[Stored items]
◆ ◆ ◆ ◆ ◆
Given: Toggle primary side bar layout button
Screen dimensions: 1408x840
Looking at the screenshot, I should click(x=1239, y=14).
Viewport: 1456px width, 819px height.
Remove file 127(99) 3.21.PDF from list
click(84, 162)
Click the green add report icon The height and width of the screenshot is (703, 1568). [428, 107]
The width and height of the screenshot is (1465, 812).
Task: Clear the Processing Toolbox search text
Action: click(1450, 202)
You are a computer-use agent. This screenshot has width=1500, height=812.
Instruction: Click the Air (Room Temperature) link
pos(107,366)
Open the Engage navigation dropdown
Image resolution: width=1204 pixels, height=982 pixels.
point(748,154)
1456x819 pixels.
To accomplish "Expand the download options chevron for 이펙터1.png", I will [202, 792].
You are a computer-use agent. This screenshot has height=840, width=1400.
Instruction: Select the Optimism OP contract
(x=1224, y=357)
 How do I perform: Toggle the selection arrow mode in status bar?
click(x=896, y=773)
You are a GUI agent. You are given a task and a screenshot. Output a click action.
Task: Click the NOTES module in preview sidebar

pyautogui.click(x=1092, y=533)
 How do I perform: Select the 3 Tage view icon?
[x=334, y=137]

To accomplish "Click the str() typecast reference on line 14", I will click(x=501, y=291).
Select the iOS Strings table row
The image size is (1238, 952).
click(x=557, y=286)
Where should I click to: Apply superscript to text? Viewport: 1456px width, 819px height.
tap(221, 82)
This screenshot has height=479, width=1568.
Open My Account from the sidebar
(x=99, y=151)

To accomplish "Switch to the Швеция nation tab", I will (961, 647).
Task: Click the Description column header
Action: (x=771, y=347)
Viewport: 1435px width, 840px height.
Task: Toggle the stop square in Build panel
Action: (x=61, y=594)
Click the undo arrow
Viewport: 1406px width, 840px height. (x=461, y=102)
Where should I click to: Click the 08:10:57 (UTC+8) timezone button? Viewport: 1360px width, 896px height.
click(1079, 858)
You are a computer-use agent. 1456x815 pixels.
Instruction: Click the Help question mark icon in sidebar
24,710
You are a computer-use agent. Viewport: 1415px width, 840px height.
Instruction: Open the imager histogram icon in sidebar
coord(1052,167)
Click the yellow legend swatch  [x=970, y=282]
◆ ◆ ◆ ◆ ◆
Reading through the records above, report each line in which the string "computer" is found.

- Written response
You are a computer-use agent. This screenshot has width=1500, height=812.
You are a computer-use agent. This screenshot has height=840, width=1400.
You are a computer-use agent. 1456x815 pixels.
You are a computer-use agent. Viewport: 1415px width, 840px height.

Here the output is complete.